# Document excerpt
Cain International (formerly Cain Hoy Enterprises) is a privately held real estate investment firm headquartered in London. As of 2022, the company had over $14 billion in assets under management.

History

Early history and founding 
Cain International was co-founded by Jonathan Goldstein and Todd Boehly in 2014, with minority backing from Guggenheim Partners. The company's early investments were a number of mixed-use developments in the United Kingdom before expanding to hotels, restaurant, housing and entertainment developments.

The firm was in talks to buy Tottenham Hotspur F.C. in 2014, but later pulled out of negotiations. Cain's CEO Goldstein later became a co-owner and director of Chelsea F.C., in 2022.

Cain Hoy entered a joint venture with Galliard Homes in 2015 to develop high rise apartments in Canary Wharf.

In 2014, Cain Hoy Enterprises loaned $167 million to SBE Entertainment Group as part of the company's recapitalization. As part of the deal, three principals from Cain Hoy joined SBE's board of directors. They later stepped down from the board in December 2014. In 2016, Cain Hoy acquired a 25% stake in SBE Entertainment as part of a joint venture to acquire Morgans Hotel Group. It exited this investment in 2018 when it sold this stake to AccorHotels.

# Material provided
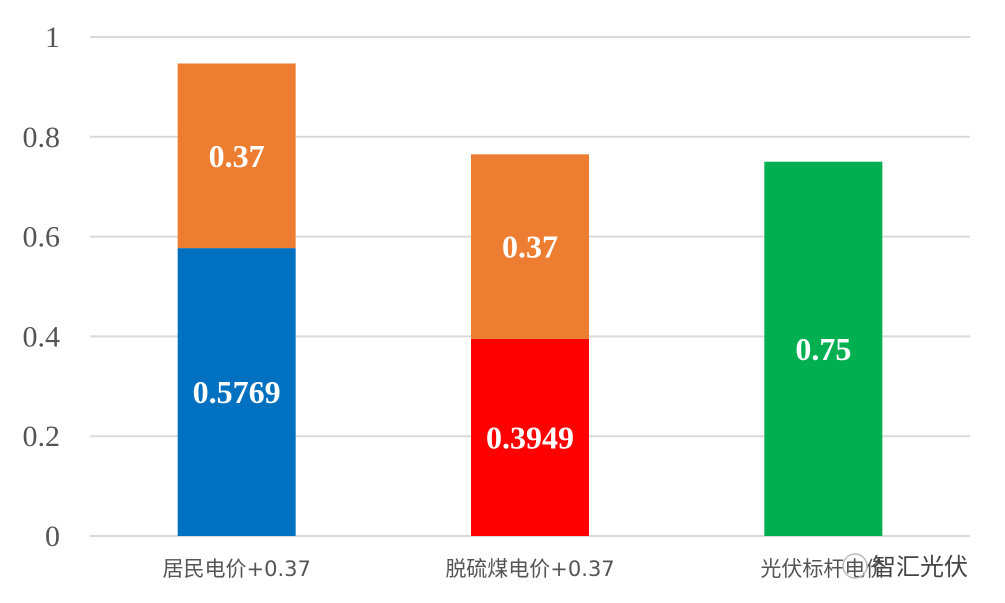 The width and height of the screenshot is (1005, 603). Describe the element at coordinates (823, 569) in the screenshot. I see `x-tick-label: 光伏标杆电价` at that location.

# Problem set
1/ In the Cain International history, rewrite the passage starting at "Cain International (formerly" and ending at "in Canary Wharf.", swapping "mixed-use developments" for "mixed-use projects".
2/ Answer these questions from the Cain International history:
(a) How much did the company have in assets under management as of 2022?
(b) Who co-founded the company in 2014?
(c) To whom was the SBE Entertainment stake sold in 2018?
3/ Continue the Cain International history from its final sentence.

# Results for each task
1/
Cain International (formerly Cain Hoy Enterprises) is a privately held real estate investment firm headquartered in London. As of 2022, the company had over $14 billion in assets under management.

History

Early history and founding 
Cain International was co-founded by Jonathan Goldstein and Todd Boehly in 2014, with minority backing from Guggenheim Partners. The company's early investments were a number of mixed-use projects in the United Kingdom before expanding to hotels, restaurant, housing and entertainment developments.

The firm was in talks to buy Tottenham Hotspur F.C. in 2014, but later pulled out of negotiations. Cain's CEO Goldstein later became a co-owner and director of Chelsea F.C., in 2022.

Cain Hoy entered a joint venture with Galliard Homes in 2015 to develop high rise apartments in Canary Wharf.

2/
(a) Over $14 billion.
(b) Jonathan Goldstein and Todd Boehly.
(c) AccorHotels.

3/
International expansion and rebranding 
By 2016, the firm had invested over $1.4 billion in real estate development, and had begun to expand into the United States and Europe. Cain Hoy was renamed Cain International in 2017. In 2019, the company opened an office in Los Angeles.

In 2018, the company purchased a $345 million stake in The Beverly Hilton and Waldorf-Astoria Beverly Hills as part of a joint venture with Israeli hotelier Beny Alagem. In 2021, the partnership received approval from the city council to begin construction on One Beverly Hills, a mixed-use development spanning 17.5 acres that includes the Beverly Hilton, the Waldorf Astoria, and a planned Aman Hotel, Residences & Club.

Since 2018, Cain International has developed a number of skyscrapers in Miami, including the Una Residences, Missonia Baia and 830 Brickell Tower.

In April 2021, Cain International and OKO Group, a Miami-based real estate development firm, received a loan from Bank OZK to a construct the Missoni Baia tower in South Brickell, Miami. The Missoni Baia tower was topped off in June 2021. Cain International and OKO Group also entered a joint venture to build One River, a highrise apartment in Fort Lauderdale.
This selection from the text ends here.